Chip giant has eye firmly on autonomous vehicle revolution with ‘Itseez’ acquisition.

Logic chip maker Intel has acquired Itseez, a machine vision software firm started up by Russian entrepreneurs, as part of its long-term strategy to support the emerging Internet of Things and the development of autonomous vehicles.

Headquartered in downtown San Francisco, Itseez was founded in 2005 by Victor Erukhimov, Sergey Molinov, and Alexander Bovyrin. CTO Bovyrin also teaches at Nizhny Novgorod State University, while Erukhimov and Molinov both worked as researchers at Intel previously.

Itseez already sells algorithms for advanced driver assistance systems used in the automotive industry, for functions such as traffic sign recognition, lane departure warning, and spotting pedestrians – with the likes of Toyota among its customers.

Connected future
Although Intel revealed nothing about the terms of the deal, in a blog post its senior VP with responsibility for Internet of Things, Doug Davis, highlighted the challenges facing the development of autonomous vehicles:

“While the possibilities are exciting, the reality requires solving a myriad of technology challenges,” he wrote. “Solutions will need to seamlessly deliver a combination of compute, connectivity, security, machine learning, human machine interfaces and functional safety.

“Another key requirement for self-driving cars is the ability to see and accurately interpret surroundings. One of the technologies necessary to support this capability is computer vision.”

Davis sees autonomous vehicles as just one of the technologies grouped under the IoT umbrella, of which machine vision technology is quickly becoming a critical part.

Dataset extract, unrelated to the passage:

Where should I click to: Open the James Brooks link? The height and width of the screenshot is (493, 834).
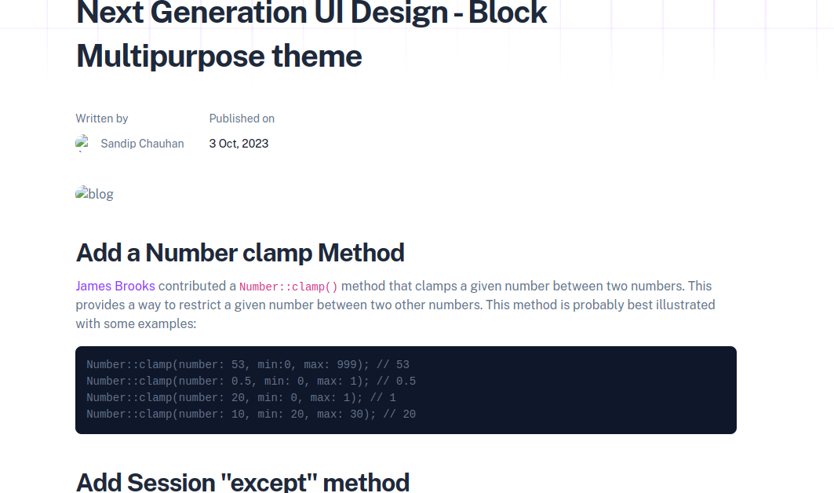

While the first stage of IoT development is already under way and involves relatively simple concepts like “smart” toothbrushes featuring pressure sensors and Bluetooth connectivity, Davis says that the future heralds “constant connectivity” that will demand the intelligence to make real-time decisions based on an object’s surroundings.

“This is the ‘autonomous era’, and machine learning and computer vision will become critical for all kinds of machines – cars among them,” he wrote.

Among the products under development at Itseez are algorithms for face-recognition software, as well as a mobile application said to be capable of turning handset devices into powerful 3D scanners. Called Itseez3D, it works with Intel’s “RealSense” 3D camera technology that mimics human vision.